Accusé d’avoir tenté de renverser l’ancien président Alejandro Toledo, afin de protéger les intérêts économiques du Pérou, Autauro Humala purge actuellement une peine de 19 ans de prison. Bien que son initiative ait échouée, ce soulèvement a provoqué la mort de quatre officiers de police.

Le pays découvre alors ce personnage au discours extrêmement ancré à gauche et suit ses nombreuses frasques et dérapages, largement relayés par les médias locaux.

L’épine dans le pied d’Ollanta se transforme peu à peu en plaie béante. Le frère encombrant du président péruvien, élu démocratiquement le 28 juillet 2011 et dont le mandat s’achèvera fin 2012, pourrait lui coûter une future réélection à la fonction suprême.

Un frère embarrassant

Le nouveau scandale qui agite la presse péruvienne, concerne cette fois-ci, les conditions de détention d’Antauro. L’homme bénéficierait d’un traitement de faveur et semble conserver une réelle influence en dehors des murs de la prison.

[image:4,l]Selon des informations obtenues via le piratage du compte e-mails personnel d’Antauro, le frère du président a en sa possession un Iphone qui le relie au monde extérieur.
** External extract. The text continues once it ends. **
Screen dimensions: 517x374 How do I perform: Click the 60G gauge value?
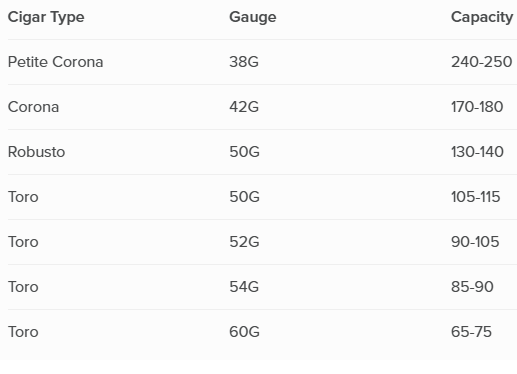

Il utilise le téléphone portable (strictement prohibé en détention) à des fins personnelles – des échanges intimes avec sa petite amie – mais également pour les affaires, avec la Chine et les États-Unis notamment. Des passe-droits, sans grandes incidences.

Les journalistes portent en revanche des allégations plus graves à l’encontre d’Antauro Humala. Il aurait entretenu des correspondances par e-mails avec Carlos Espinoza Sanchez, le responsable de la sécurité de Yanacocha, un conglomérat dirigé par une exploitation minière de Denver, aux États-Unis. Le groupe contrôle également la plus grande mine d’Amérique Latine, située dans les Andes péruviennes.

Lors de ces échanges, Carlos Espinoza Sanchez, commandant de l’armée à la retraite, sollicite Antauro et lui demande d’influencer les promotions de postes dans les forces armées : « C’est le moment d’assurer des postes clés pour les officiers fidèles », écrit-il. Il va même jusqu’à proposer une liste de généraux pour différents postes stratégiques.

La réaction de l’entreprise minière ne se fait pas attendre, dès lors que certains éléments confirmant l’authenticité de ces messages ont été rendus publics. La firme nie toute implication, et déclare n’avoir « rien à voir avec ces mails personnels ».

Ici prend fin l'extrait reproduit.